> WHAT THIS TASK INVOLVES: Report all lines in the records that hold the string "computer".

> SUPPLIED DATA:
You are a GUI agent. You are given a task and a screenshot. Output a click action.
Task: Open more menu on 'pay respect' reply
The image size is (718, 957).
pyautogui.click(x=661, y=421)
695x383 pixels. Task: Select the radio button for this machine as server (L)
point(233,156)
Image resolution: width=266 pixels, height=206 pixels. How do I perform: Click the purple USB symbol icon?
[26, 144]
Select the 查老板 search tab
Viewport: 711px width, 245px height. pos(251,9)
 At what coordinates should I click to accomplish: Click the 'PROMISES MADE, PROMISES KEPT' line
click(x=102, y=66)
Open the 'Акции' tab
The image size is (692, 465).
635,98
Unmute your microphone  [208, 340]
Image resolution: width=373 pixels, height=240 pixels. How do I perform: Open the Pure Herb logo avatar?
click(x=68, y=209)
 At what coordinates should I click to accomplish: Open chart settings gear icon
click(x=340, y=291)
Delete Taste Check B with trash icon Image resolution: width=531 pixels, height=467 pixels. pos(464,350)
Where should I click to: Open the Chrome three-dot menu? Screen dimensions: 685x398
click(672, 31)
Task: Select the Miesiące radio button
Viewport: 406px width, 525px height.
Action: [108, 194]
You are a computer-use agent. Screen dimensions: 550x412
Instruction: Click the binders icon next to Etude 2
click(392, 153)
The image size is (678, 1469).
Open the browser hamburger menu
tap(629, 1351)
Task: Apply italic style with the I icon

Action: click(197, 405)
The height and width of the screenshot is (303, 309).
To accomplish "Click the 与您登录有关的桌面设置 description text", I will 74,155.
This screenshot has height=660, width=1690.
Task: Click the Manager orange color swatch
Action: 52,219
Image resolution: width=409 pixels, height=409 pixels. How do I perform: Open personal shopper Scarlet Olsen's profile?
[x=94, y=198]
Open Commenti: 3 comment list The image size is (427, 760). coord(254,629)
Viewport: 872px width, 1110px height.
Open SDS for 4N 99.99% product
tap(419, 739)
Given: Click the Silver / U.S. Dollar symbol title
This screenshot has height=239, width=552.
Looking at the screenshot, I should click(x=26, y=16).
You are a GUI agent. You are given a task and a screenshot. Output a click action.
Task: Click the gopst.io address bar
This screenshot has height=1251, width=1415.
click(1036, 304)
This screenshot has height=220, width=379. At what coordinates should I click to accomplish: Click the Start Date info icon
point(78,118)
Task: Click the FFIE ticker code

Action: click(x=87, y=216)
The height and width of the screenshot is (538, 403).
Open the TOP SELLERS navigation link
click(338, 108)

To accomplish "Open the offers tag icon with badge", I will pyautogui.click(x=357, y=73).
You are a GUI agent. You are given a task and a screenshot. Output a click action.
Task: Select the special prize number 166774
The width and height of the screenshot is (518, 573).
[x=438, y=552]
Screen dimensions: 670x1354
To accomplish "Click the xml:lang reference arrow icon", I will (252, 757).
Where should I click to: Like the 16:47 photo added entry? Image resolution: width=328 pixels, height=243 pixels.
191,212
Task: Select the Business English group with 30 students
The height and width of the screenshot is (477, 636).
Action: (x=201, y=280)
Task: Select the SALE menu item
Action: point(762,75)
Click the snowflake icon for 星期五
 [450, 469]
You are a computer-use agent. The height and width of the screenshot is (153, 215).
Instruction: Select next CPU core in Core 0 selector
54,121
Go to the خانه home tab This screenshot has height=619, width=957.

> THE COMPLETED TASK:
You are a computer-use agent. Screen dimensions: 550x412
You are a computer-use agent. The height and width of the screenshot is (153, 215).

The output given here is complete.